A Lei da Defesa Nacional timorense determina que o empenhamento das forças de defesa em operações de paz e humanitárias deve ser decidida pelo Governo e pelo Presidente da República, depois de ouvidos o parlamento e o Conselho Superior de Defesa e Segurança.
O Governo timorense tinha já divulgado hoje um comunicado a prestar solidariedade às Filipinas e a manifestar disponibilidade para dar todo o apoio possível.
O Presidente das Filipinas declarou hoje o estado de emergência no país, durante uma reunião com as autoridades de resposta a catástrofes para avaliar as consequências do tufão.
A decisão permite ao Governo das Filipinas libertar fundos de emergência mais rapidamente e evitar o açambarcamento de alimentos e a especulação de preços.
De acordo com dados oficiais compilados hoje pela agência de notícias France-Presse (AFP), pelo menos 142 pessoas morreram e 127 estão desaparecidas na sequência da passagem do Kalmaegi.
A maioria das vítimas morreu afogada ou ao ser atingida por destroços, na sequência de inundações repentinas e aluimentos de terras causados pelo Kalmaegi, que também destruiu casas e arrastou veículos, disse na quarta-feira o responsável adjunto do Gabinete de Defesa Civil, Bernardo Rafaelito Alejandro.

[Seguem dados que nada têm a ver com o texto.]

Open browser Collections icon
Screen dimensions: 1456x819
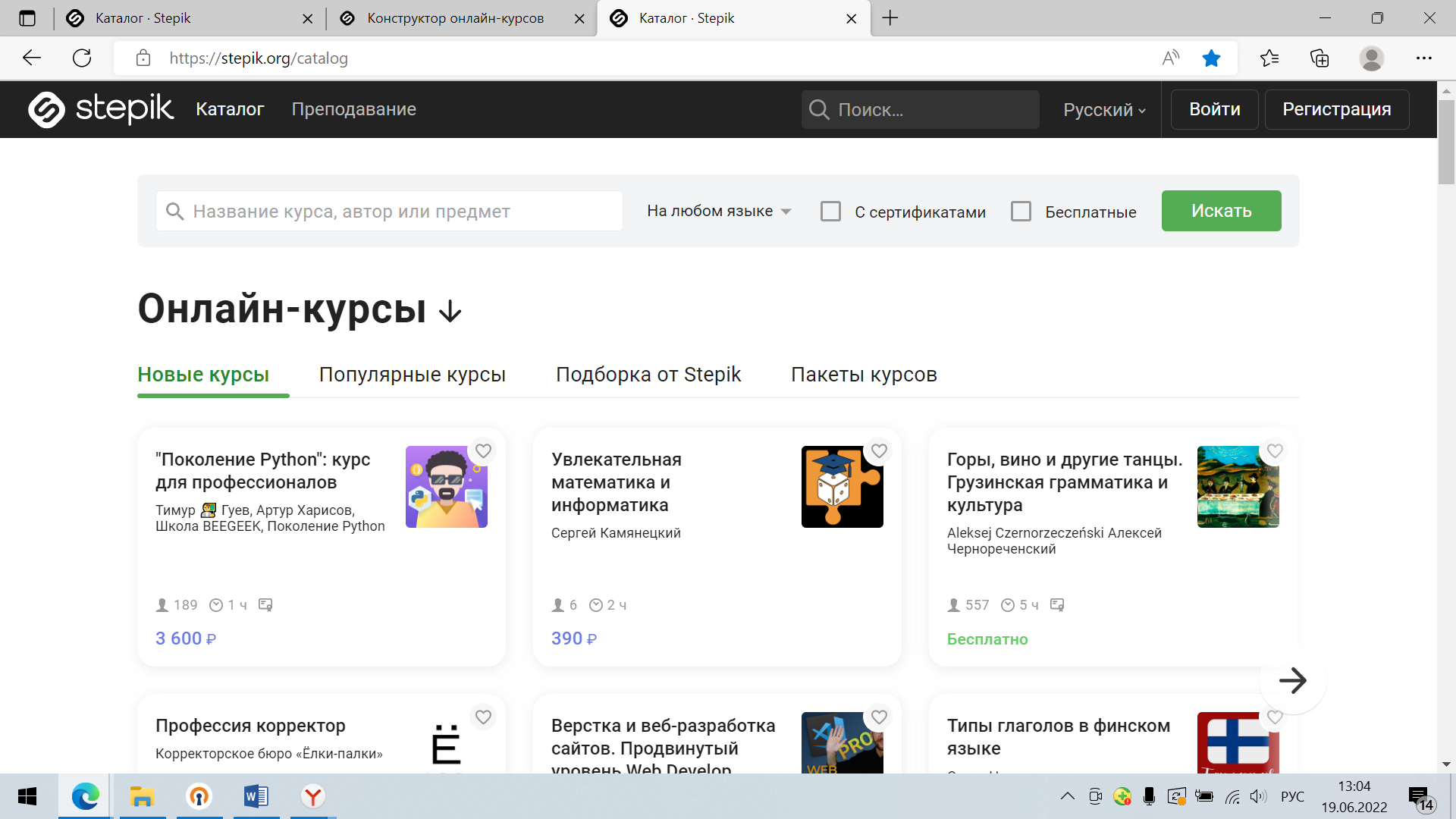pos(1320,58)

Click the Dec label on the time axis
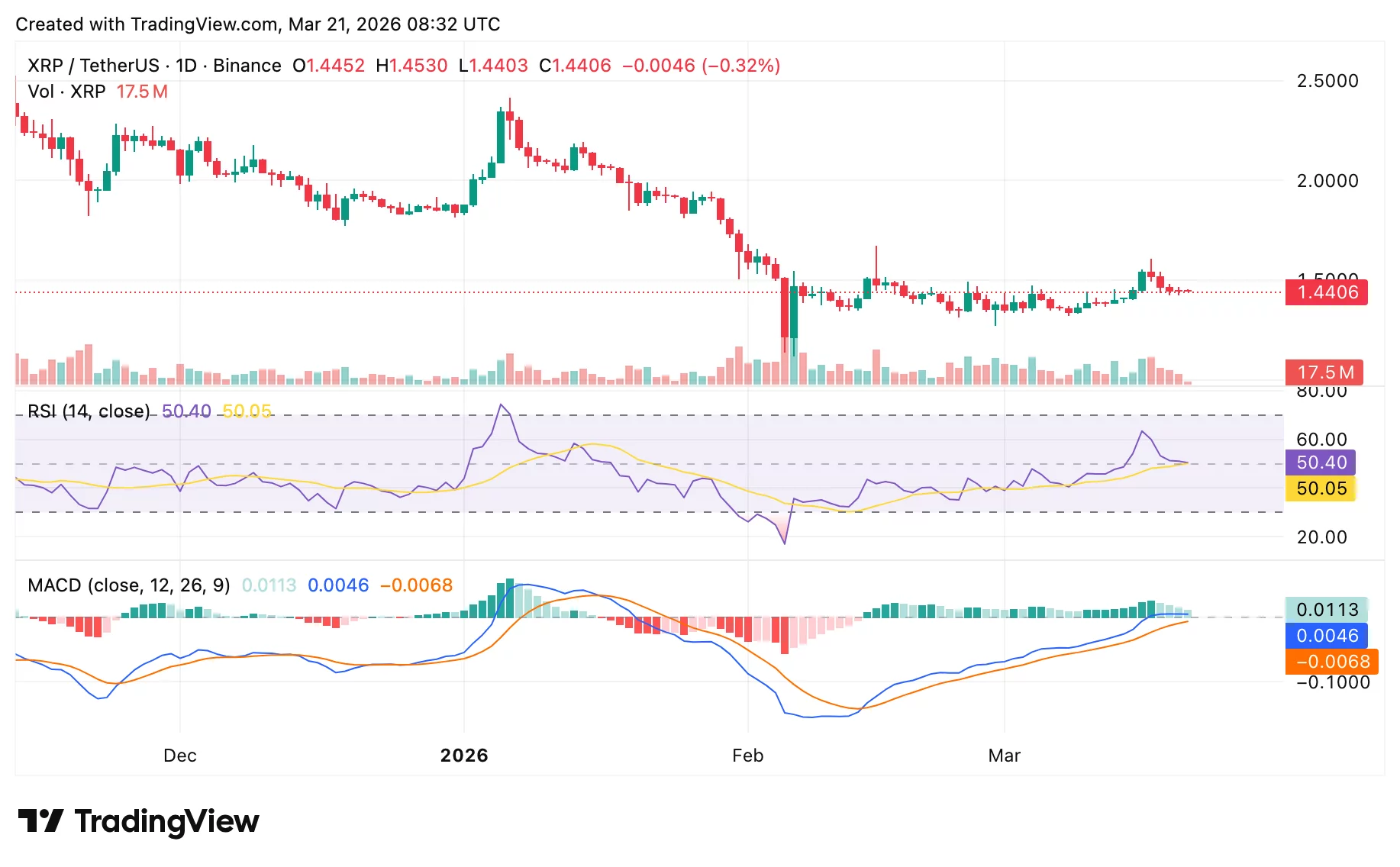click(x=180, y=756)
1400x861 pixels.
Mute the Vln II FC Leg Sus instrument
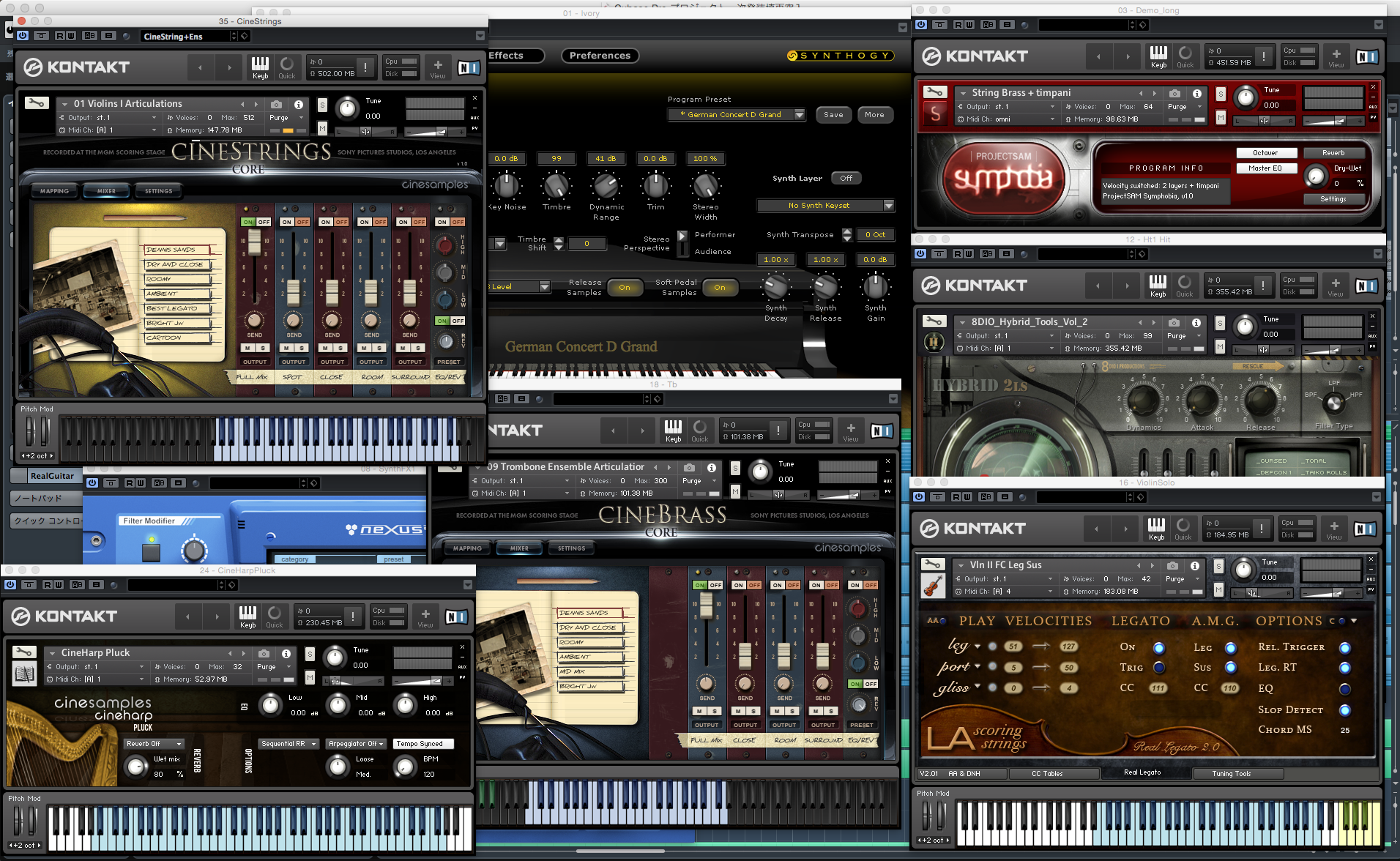[x=1219, y=590]
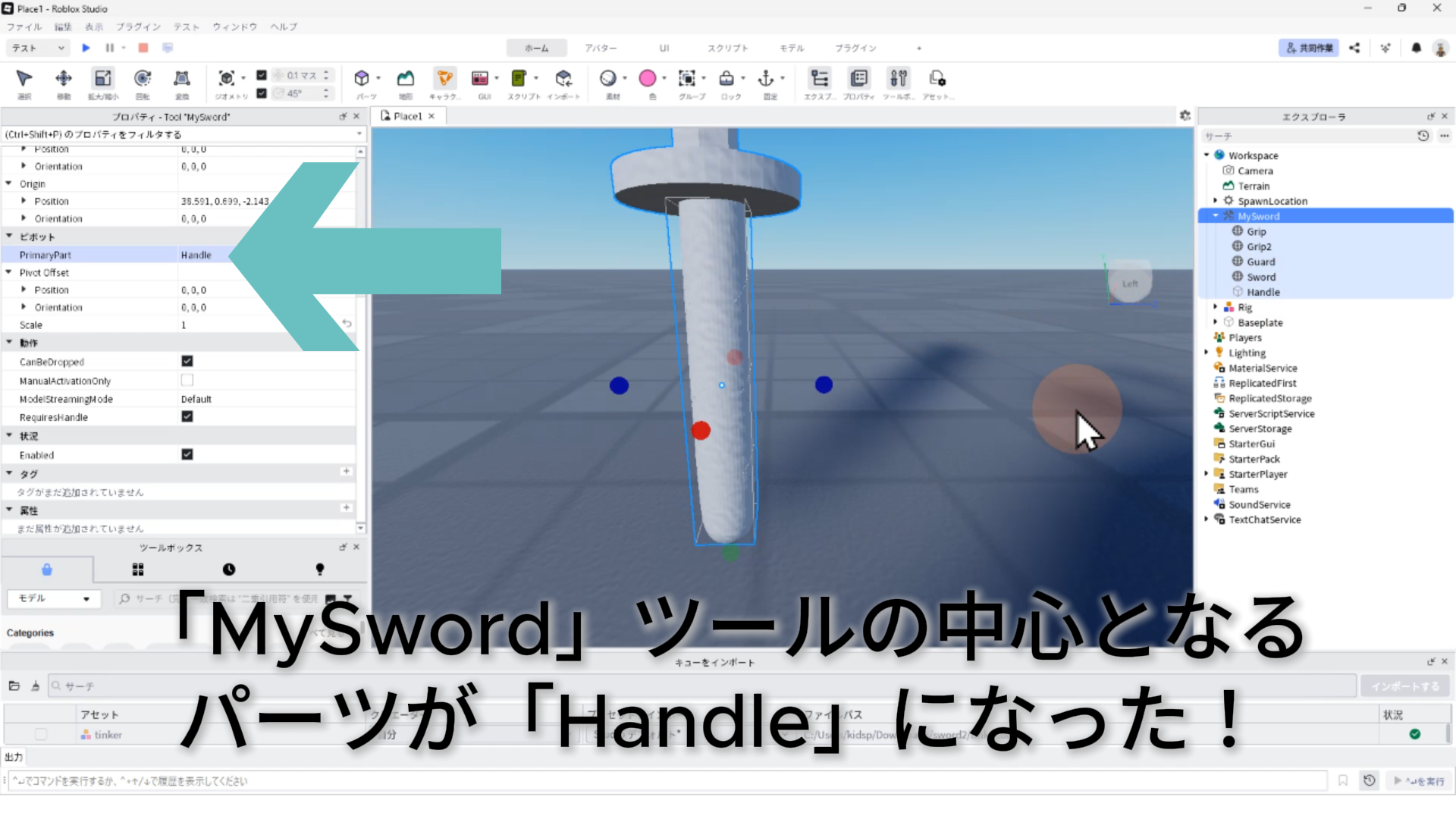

A devastação provocada pelo tufão afetou quase dois milhões de pessoas e desalojou mais de 560 mil residentes, incluindo quase 450 mil que foram retirados para abrigos de emergência, informou a Defesa Civil.
Cerca de 3.500 passageiros ficaram retidos em quase uma centena de portos devido à proibição de navegação.
Na passagem pelo centro das Filipinas, o Kalmaegi trouxe ventos de 130 quilómetros por hora (km/h) e rajadas de até 180 km/h.